U.S. Workers Look to Employers for Financial Advice

A strong desire exists for financial education and wealth-building tools

401k, financial security, retirement security, financial educationA high demand for fiscal help.

When a doctor writes a prescription, they advise patients what to do with it. If employers are doling out checks, should they be providing financial advice?

American workers seem to think so. A new study on behalf of Prudential Financial confirms 76 percent of U.S. employees say employers should “have a meaningful role” in providing opportunities for them to be successful, ranking access to financial products like 401k plans and other wealth-building tools as the most helpful potential offerings.

Oddly, more survey respondents (36 percent) look toward their employer to play a large role in influencing their success than respondents (34 percent) who look toward their parents or family above all else.

A vast majority of U.S. employees indicated a strong desire for education in the financial arena, as well. Workers specifically want help with retirement savings/retirement planning (86 percent), establishing emergency savings (83 percent), creating/managing a budget (78 percent) and identity protection (78 percent).

Workers also welcome help in the form of health and wellness programs (85 percent), access to job/technical training (85 percent), free financial education courses (82 percent), tuition reimbursement for continuing education (82 percent) and student loan repayment programs (77 percent).

When asked about retirement security, 78 percent of American workers think it will be more challenging for younger generations than it was for previous. To address this concern, 86 percent agree that increasing access to retirement plans should be prioritized by the government next year.

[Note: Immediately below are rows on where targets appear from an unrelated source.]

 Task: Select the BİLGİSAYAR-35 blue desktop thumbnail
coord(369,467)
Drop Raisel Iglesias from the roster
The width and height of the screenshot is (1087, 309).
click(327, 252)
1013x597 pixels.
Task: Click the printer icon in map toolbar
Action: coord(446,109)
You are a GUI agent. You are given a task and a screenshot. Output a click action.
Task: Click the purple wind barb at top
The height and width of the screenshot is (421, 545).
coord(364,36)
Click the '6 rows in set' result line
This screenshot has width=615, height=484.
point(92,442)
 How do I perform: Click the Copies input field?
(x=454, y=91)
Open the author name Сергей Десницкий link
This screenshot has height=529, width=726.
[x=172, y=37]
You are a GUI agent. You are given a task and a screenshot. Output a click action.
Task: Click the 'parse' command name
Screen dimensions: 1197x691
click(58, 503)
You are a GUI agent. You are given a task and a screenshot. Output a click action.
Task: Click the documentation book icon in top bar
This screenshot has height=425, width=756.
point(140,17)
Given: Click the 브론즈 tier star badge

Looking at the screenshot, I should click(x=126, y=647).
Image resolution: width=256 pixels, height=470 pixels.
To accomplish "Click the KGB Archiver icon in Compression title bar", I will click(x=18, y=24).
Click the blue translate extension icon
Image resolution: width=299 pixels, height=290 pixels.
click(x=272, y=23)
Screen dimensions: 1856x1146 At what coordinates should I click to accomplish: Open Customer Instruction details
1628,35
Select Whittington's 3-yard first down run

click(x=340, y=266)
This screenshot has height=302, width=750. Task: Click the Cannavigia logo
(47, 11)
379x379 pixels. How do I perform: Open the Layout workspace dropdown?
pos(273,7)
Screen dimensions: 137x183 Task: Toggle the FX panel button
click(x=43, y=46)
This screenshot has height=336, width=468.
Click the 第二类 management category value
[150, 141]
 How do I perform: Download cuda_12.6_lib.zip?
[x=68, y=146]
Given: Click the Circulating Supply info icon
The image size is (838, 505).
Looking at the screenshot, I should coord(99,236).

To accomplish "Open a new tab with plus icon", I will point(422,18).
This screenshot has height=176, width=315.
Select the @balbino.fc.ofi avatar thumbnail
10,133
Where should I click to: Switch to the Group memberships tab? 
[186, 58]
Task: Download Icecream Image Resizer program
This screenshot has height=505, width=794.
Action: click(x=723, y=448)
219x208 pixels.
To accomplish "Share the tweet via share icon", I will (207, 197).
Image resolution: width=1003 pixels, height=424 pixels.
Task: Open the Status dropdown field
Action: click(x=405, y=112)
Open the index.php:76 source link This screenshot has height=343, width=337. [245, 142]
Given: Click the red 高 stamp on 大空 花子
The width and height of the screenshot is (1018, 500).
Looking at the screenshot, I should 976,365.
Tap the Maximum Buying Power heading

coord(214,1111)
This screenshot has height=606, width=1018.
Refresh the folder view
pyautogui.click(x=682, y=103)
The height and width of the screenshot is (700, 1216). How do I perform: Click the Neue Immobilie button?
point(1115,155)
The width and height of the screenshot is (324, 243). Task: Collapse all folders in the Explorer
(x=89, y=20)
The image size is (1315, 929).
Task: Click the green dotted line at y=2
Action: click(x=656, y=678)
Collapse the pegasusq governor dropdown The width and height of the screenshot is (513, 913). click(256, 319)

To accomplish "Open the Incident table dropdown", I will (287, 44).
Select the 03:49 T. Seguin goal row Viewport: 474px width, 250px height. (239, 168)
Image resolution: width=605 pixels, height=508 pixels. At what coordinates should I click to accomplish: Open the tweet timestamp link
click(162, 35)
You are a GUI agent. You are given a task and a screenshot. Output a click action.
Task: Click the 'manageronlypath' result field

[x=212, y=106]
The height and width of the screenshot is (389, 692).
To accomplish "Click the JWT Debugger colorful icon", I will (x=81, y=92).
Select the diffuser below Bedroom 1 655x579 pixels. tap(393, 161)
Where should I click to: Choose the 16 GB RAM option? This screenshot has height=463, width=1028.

Furthermore, the survey shows employees are concerned about financial security in general for young adults entering the workforce. Seven in 10 think future progress on the money front may be more challenging for workers currently ages 18 to 22 due to the cost of higher education (59 percent), lack of job prospects (38 percent) and slow wage growth (34 percent).

Despite challenges, the American spirit thankfully appears to remain intact. “When looking at the state of the economy today, the majority of American workers (60 percent) are hopeful about their financial security,” reports Prudential.